→ **Exercise details**:
Nothing but the lines from the one showing "Where should I click to: Select" through the final line of the data below belongs in the answer, duplicated exactly and without pictures.

→ **The data**:
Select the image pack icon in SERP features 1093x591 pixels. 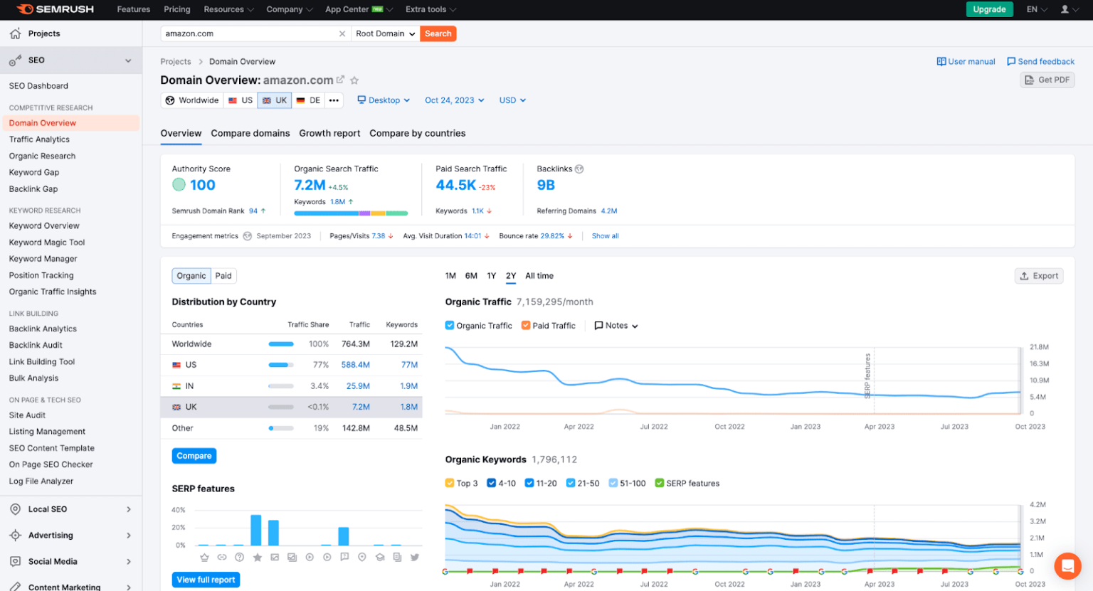[292, 557]
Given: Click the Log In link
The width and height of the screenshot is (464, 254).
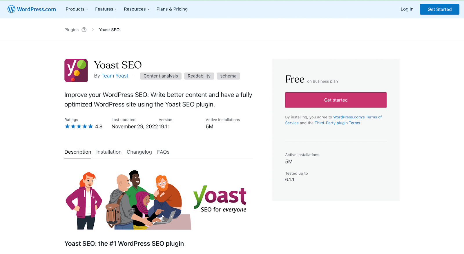Looking at the screenshot, I should click(x=407, y=9).

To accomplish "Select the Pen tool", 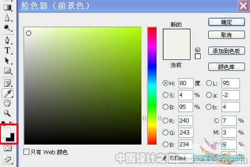I will (7, 40).
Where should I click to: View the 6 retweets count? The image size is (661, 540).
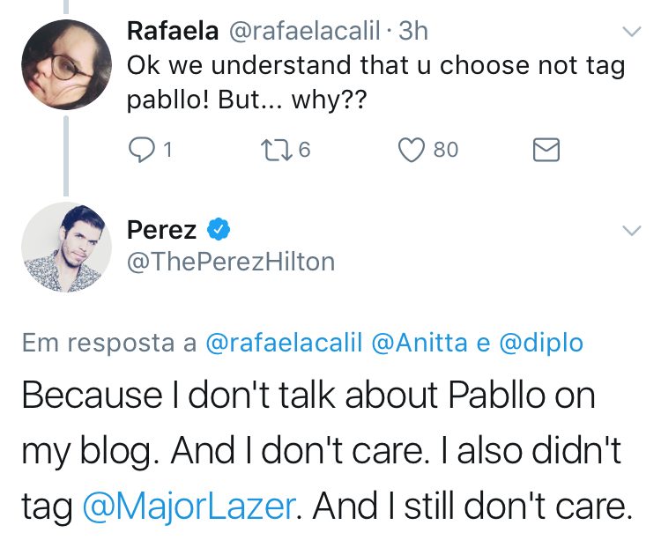(x=304, y=151)
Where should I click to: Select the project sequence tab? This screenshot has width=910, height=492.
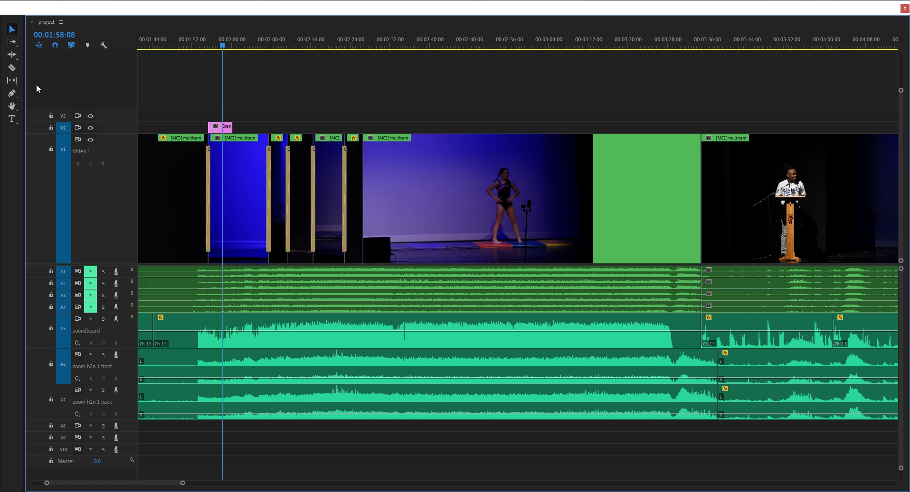pyautogui.click(x=47, y=22)
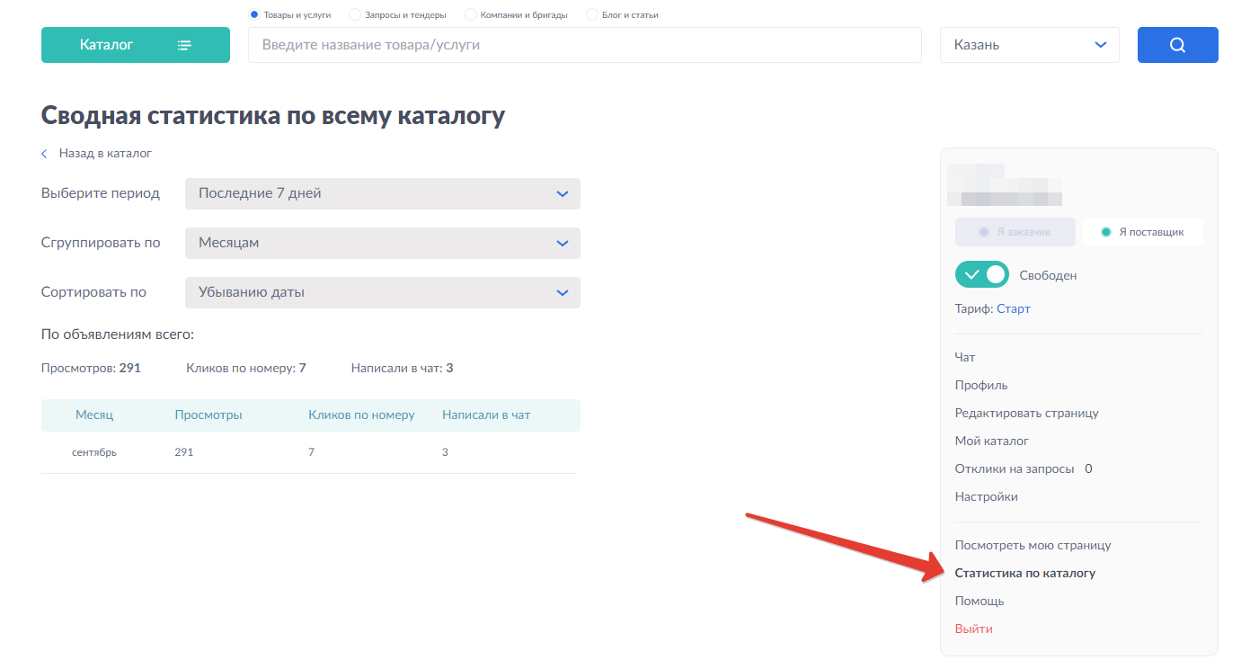
Task: Open Статистика по каталогу menu item
Action: click(1024, 573)
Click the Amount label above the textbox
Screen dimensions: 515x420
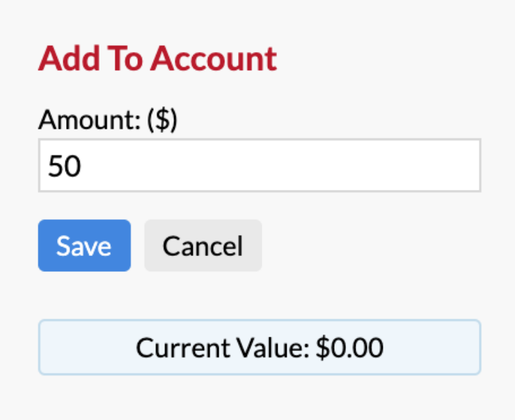point(108,120)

→ **Worked solution**:
Where should I click to: Select the project sequence tab? This screenshot has width=910, height=492.
pyautogui.click(x=47, y=22)
Task: Open Статистика по каталогу menu item
Action: click(1024, 573)
Click the Amount label above the textbox
Screen dimensions: 515x420
point(108,120)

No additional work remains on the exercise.